The calendar says December, but the price action is starting to look a lot more like September to me:

Quantum computing companies IonQ, Rigetti Computing, and D-Wave Quantum are all up at least 7% as of 11:04 a.m. ET, buoyed by a wave of bullish options activity.

  • Nearly 50,000 calls in IonQ have already changed hands, well above the 20-day average for a full session, with activity concentrated in strikes from $50 to $55 in contracts that expire between Friday and mid-January. Its put/call ratio is near 0.2, versus an average of over 1 for the past 20 sessions.

  • More than 65,000 calls have traded in Rigetti, a hair shy of its full 20-day average.
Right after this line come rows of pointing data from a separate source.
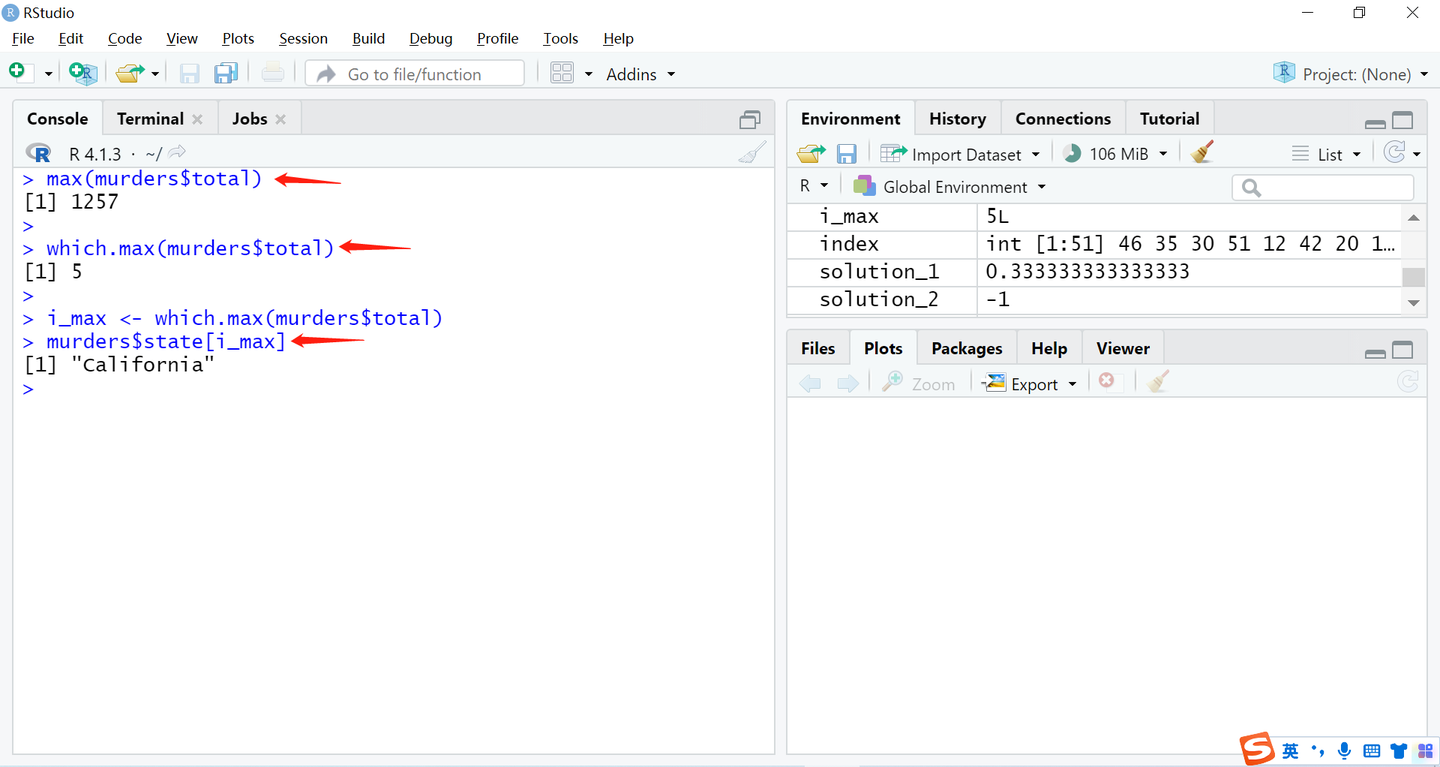1440x767 pixels.
Task: Click the workspace panes grid icon
Action: (562, 73)
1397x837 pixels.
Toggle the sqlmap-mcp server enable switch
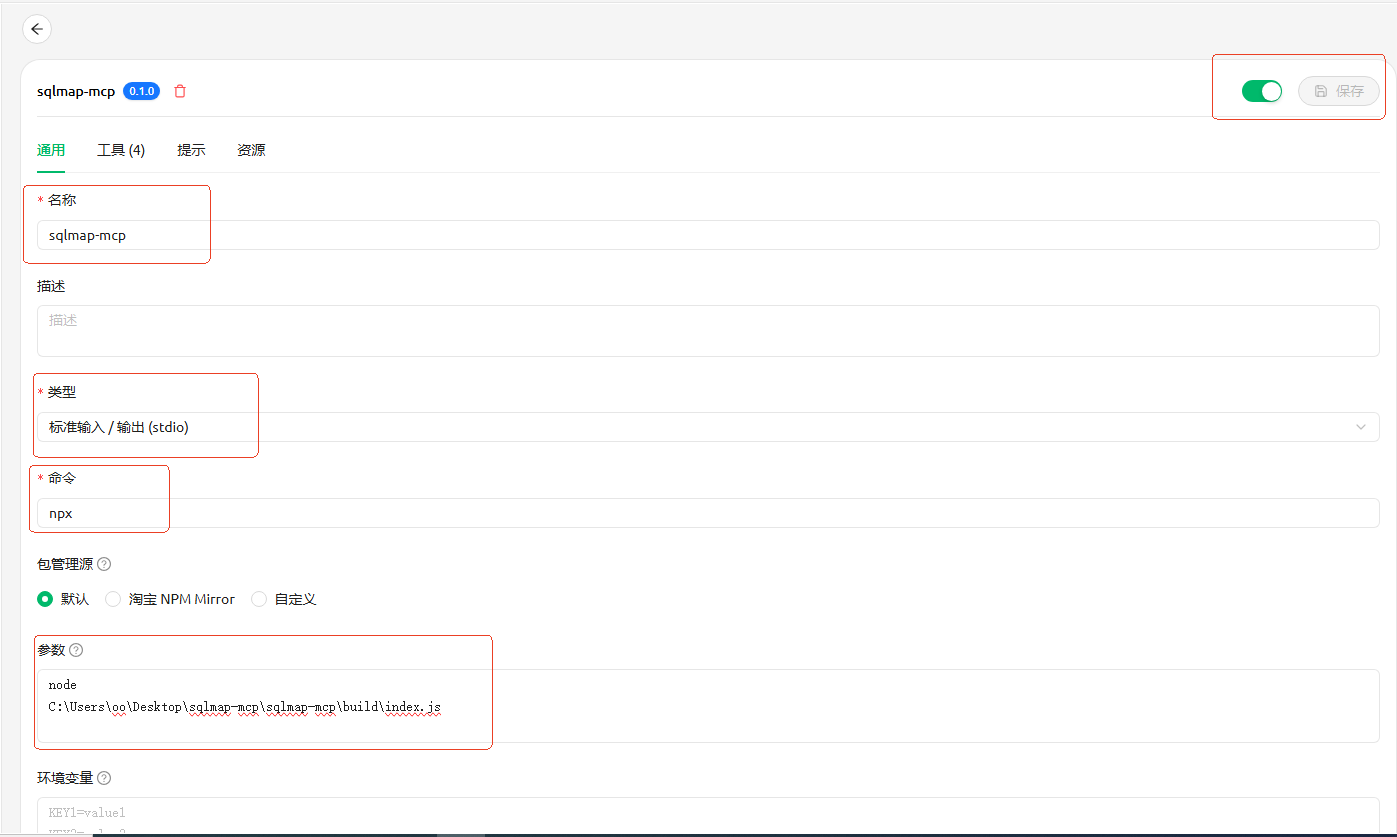[x=1261, y=91]
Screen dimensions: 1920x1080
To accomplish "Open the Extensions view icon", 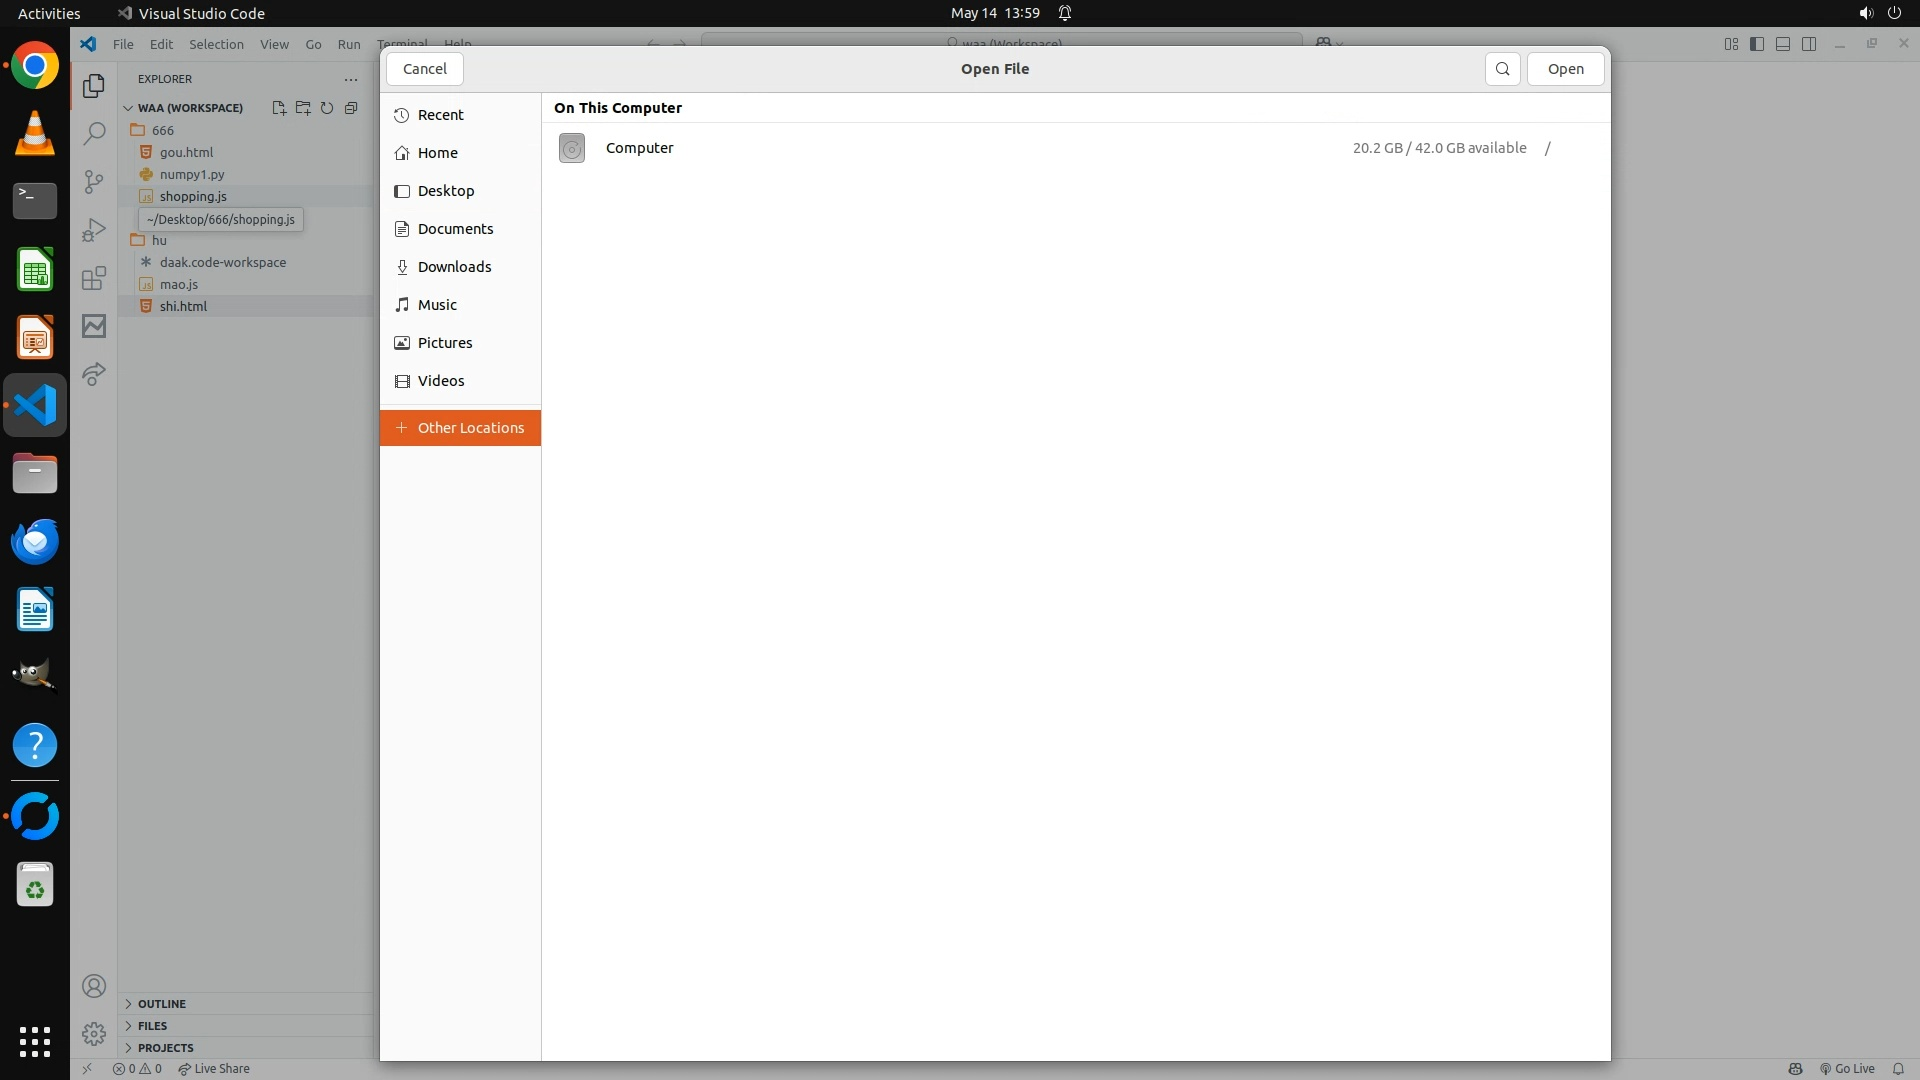I will click(x=94, y=278).
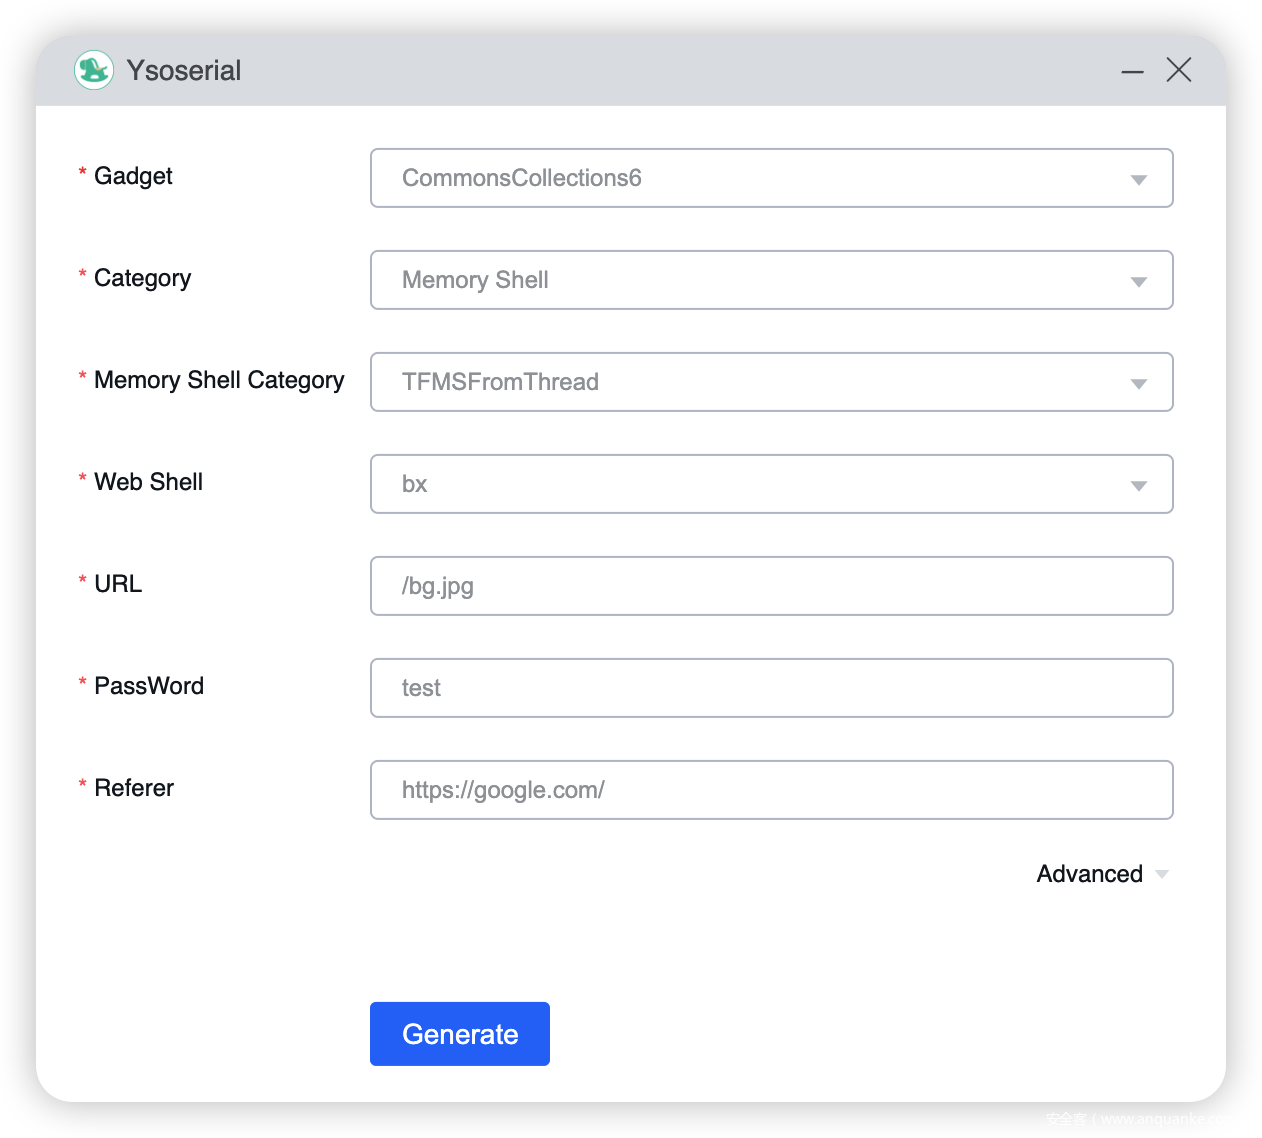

Like IonQ, options activity has a bullish tilt, with a put/call ratio of about 0.7 versus a 20-day average of roughly 1.2.

  • D-Wave, which received positive commentary from Evercore ISI on Wednesday, isn’t seeing call activity as elevated as its peers, but the options action is also very skewed toward the bull side, with a put/call ratio of less than 0.3 versus a 20-session average of 0.7.

Pure-play quantum computing stocks nearly doubled from late August to late September amid heavy options market activity thanks to reports on government support for the sector, M&A activity, tech breakthroughs, and a flurry of price target hikes by Wall Street.